Supplied records ▸
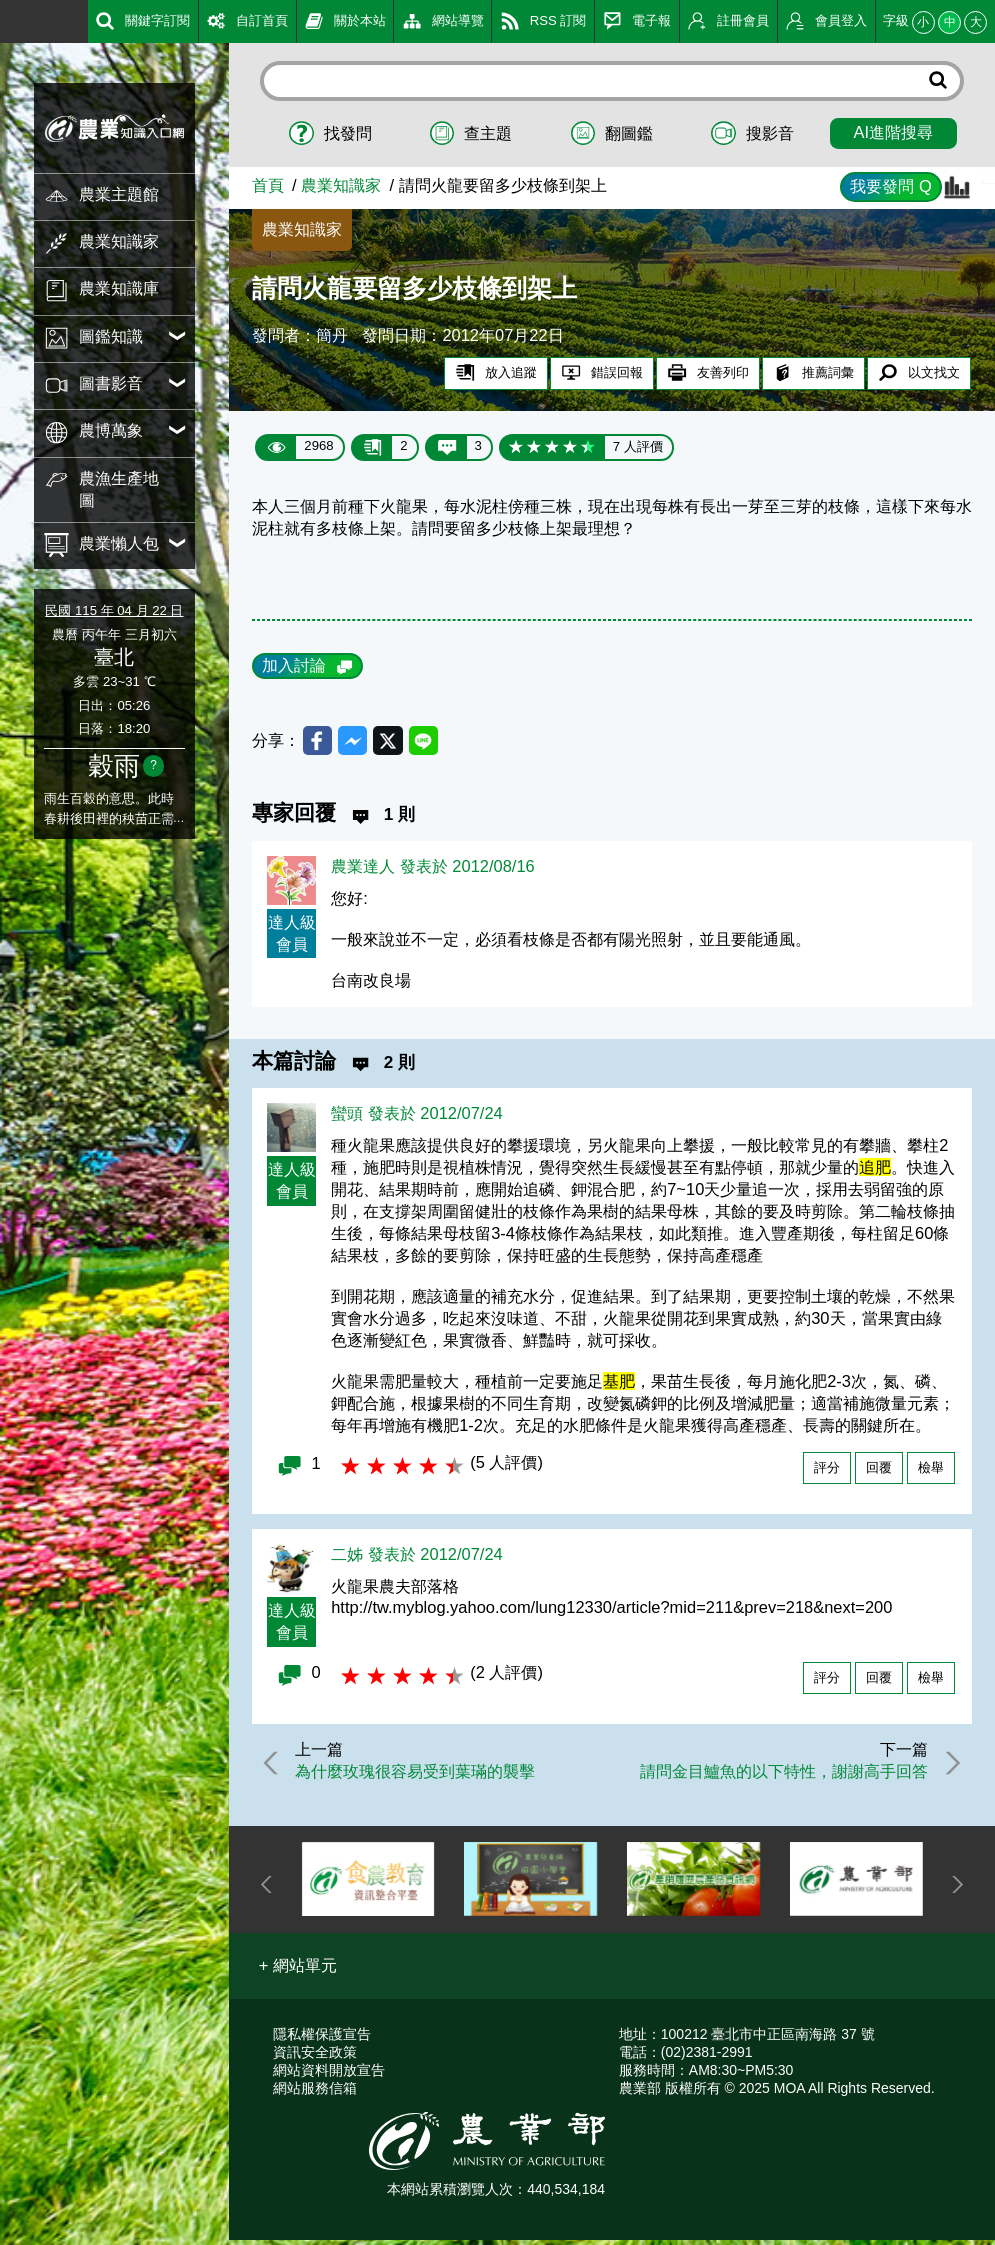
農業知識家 (341, 185)
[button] (298, 1971)
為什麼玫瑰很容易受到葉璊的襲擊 (421, 1775)
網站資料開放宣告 (329, 2075)
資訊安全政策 (315, 2057)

Set exercise ▸ Quote each of the lines above verbatim, omitting the picture.

Response ▸
農業知識家 (341, 185)
[button] (298, 1971)
為什麼玫瑰很容易受到葉璊的襲擊 (421, 1775)
網站資料開放宣告 (329, 2075)
資訊安全政策 (315, 2057)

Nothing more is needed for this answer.